Лондон и Париж не использовали последний, как показали дальнейшие события, остававшийся у них шанс остановить агрессора, предотвратить войну. Мало того, продемонстрировали своим союзникам в Восточной Европе — СССР, Польше, Чехословакии, Румынии, Югославии, что будут и впредь избегать обострения отношений с Германией, столкновения с нею. Продолжают и, скорее всего, будут продолжать порочную политику умиротворения. И все же во Франции пока еще не предали забвению договор с Москвой. Сенат, долгое время под всеми возможными предлогами оттягивавший его обсуждение, под влиянием взрывоопасной ситуации, возникшей на восточной границе, 12 марта, наконец, ратифицировал его.

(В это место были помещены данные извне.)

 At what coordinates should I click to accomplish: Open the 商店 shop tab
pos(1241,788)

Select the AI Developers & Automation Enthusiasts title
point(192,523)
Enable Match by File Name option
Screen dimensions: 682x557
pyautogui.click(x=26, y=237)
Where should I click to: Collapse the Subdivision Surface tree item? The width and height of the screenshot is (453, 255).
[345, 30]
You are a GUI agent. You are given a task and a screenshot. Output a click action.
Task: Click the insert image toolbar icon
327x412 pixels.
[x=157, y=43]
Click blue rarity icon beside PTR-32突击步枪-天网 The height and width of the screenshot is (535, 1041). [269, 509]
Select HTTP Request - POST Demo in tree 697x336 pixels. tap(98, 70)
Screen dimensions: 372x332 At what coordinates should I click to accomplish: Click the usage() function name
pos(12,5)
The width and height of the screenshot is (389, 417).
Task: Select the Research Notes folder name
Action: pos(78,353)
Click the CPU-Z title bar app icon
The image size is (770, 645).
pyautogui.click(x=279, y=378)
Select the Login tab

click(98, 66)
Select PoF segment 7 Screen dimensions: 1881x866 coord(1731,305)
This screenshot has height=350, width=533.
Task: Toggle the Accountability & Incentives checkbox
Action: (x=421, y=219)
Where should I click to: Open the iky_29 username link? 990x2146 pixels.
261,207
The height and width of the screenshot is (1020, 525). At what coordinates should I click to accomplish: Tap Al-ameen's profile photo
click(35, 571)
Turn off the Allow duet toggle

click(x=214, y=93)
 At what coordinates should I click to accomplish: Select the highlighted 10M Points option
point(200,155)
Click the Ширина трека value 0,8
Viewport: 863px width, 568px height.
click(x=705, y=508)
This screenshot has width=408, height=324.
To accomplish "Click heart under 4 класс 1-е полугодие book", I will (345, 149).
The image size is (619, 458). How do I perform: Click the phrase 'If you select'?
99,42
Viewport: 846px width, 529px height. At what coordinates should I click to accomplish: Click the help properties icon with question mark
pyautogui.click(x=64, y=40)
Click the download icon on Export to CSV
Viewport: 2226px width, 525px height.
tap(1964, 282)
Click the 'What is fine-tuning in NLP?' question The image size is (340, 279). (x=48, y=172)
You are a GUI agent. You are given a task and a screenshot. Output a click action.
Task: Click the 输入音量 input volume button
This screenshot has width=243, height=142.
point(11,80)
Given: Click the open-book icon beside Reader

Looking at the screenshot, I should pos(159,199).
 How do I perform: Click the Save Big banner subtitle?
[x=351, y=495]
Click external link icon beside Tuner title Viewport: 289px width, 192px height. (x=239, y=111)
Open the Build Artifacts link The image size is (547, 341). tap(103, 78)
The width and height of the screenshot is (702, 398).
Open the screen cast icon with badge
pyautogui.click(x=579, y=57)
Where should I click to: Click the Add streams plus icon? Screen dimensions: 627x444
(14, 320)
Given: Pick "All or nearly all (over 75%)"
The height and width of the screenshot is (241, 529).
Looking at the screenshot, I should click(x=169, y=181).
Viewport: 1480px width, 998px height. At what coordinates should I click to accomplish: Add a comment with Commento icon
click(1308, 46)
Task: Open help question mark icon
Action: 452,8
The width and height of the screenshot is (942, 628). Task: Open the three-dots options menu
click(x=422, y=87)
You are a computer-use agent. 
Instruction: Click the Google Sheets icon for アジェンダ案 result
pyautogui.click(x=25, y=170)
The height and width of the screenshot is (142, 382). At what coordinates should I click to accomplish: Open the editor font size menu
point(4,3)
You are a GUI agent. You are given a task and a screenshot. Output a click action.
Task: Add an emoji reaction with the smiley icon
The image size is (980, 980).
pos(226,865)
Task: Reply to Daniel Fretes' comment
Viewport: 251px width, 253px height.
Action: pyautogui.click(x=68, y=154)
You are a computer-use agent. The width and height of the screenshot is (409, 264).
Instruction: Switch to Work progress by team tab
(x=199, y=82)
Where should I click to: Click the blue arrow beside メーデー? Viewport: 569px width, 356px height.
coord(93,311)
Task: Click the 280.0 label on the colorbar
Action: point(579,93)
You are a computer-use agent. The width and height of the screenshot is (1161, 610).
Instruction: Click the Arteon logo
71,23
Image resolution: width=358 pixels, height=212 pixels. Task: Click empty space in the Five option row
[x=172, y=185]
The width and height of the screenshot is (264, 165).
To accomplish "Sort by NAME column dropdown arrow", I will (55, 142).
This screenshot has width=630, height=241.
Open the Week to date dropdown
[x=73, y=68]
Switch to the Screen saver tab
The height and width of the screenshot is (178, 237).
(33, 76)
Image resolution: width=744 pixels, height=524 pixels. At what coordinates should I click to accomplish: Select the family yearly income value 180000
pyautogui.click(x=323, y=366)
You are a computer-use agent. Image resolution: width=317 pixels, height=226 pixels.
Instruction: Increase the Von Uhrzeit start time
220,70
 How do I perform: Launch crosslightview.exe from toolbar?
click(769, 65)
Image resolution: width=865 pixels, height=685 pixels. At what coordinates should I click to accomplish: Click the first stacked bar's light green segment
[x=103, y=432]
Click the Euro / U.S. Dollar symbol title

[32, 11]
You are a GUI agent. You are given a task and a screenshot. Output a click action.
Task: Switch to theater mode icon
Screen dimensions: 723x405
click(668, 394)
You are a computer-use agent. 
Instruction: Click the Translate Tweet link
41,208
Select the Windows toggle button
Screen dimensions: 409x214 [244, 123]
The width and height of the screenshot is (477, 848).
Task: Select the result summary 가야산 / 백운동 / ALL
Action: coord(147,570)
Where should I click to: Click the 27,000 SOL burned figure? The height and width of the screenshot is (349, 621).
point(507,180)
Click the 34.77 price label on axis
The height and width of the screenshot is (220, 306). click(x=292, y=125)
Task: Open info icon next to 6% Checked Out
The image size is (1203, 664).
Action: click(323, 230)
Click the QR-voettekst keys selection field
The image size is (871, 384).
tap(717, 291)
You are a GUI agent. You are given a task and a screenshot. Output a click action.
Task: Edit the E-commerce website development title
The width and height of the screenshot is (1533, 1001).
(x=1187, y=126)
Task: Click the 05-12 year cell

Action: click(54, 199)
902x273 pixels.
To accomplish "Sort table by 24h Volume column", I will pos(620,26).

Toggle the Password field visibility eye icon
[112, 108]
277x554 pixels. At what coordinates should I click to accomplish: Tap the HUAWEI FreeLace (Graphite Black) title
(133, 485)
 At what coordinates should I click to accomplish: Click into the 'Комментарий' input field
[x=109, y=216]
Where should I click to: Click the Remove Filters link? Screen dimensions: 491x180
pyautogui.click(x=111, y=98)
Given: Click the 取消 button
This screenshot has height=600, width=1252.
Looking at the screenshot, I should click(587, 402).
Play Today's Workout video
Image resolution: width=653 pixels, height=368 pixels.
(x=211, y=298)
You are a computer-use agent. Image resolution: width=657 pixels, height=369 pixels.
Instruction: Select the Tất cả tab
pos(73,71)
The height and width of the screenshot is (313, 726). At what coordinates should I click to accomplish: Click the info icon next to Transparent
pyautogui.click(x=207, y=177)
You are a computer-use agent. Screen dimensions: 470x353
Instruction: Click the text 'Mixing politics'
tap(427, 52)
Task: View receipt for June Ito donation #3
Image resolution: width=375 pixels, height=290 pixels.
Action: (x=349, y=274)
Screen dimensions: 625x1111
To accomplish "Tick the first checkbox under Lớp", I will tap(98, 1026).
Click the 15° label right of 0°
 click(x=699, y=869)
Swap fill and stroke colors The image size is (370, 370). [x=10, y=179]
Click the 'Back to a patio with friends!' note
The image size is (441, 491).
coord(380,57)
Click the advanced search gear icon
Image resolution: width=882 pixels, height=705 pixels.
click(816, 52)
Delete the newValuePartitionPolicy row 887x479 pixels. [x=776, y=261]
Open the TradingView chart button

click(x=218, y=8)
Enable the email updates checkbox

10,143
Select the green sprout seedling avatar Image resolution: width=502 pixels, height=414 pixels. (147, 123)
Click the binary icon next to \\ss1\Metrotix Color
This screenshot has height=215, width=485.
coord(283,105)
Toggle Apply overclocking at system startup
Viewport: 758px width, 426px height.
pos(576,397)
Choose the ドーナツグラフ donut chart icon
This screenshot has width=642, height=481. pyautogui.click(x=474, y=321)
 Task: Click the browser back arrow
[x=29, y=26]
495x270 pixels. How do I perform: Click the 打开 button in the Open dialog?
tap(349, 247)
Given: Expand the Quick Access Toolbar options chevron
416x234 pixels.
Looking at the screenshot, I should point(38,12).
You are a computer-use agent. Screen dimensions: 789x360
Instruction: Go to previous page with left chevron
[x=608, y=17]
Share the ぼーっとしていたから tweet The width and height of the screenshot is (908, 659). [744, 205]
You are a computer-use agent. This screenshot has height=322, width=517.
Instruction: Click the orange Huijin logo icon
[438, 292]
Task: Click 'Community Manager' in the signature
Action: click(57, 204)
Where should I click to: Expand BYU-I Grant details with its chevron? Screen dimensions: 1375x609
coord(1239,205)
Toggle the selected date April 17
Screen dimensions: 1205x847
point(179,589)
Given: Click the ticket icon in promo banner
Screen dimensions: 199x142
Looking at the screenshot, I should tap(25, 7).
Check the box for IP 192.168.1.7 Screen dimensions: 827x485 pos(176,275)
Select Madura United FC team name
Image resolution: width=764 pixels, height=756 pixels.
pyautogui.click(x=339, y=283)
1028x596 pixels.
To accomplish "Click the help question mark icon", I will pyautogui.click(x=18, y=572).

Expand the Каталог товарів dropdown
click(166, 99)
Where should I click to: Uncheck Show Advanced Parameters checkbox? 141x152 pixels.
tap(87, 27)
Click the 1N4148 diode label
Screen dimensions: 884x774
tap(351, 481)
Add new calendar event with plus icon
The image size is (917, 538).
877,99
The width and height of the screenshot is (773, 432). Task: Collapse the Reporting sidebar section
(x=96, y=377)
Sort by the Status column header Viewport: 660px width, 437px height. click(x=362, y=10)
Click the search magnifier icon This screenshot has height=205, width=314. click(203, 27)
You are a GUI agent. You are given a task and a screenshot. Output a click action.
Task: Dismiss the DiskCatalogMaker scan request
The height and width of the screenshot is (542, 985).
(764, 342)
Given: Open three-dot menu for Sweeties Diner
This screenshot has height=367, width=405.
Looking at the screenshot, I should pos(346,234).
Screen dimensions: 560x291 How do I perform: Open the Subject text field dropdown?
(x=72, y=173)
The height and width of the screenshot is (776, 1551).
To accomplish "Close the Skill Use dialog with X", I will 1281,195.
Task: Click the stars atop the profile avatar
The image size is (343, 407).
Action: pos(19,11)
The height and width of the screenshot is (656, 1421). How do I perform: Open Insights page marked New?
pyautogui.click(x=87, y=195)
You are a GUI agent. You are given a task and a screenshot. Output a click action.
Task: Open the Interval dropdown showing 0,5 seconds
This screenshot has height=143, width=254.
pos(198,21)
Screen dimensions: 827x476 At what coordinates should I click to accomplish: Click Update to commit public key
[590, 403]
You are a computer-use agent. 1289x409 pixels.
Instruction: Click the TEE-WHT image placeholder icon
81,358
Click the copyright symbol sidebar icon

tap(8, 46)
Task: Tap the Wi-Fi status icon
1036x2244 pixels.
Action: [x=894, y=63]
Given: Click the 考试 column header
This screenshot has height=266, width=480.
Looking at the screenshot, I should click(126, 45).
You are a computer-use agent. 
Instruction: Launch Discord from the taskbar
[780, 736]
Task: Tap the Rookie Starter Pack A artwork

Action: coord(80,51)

Но все же чтобы лишний раз уточнить позицию СССР при изменившемся столь радикально положении, в Москву направился Шастенэ, главный редактор ведущей парижской газеты «Тан». 16 марта встретился с заместителем наркома иностранных дел Н.Н. Крестинским, чтобы услышать от него ответ на вопрос, более всего волновавший французов: каким образом Советский Союз окажет «Франции военную помощь в случае нападения на нее Германии». Получил же странный, несколько уклончивый ответ. Крестинский заявил: «…Вопрос конкретно между генеральными штабами обеих стран еще не обсуждался и, очевидно, при обсуждении они должны будут по этому поводу договориться. Конечно, для оказания помощи Франции нам пришлось бы согласовать свои действия с другими союзниками Франции в Европе. Мне кажется, однако, что на помощь Польши рассчитывать трудно».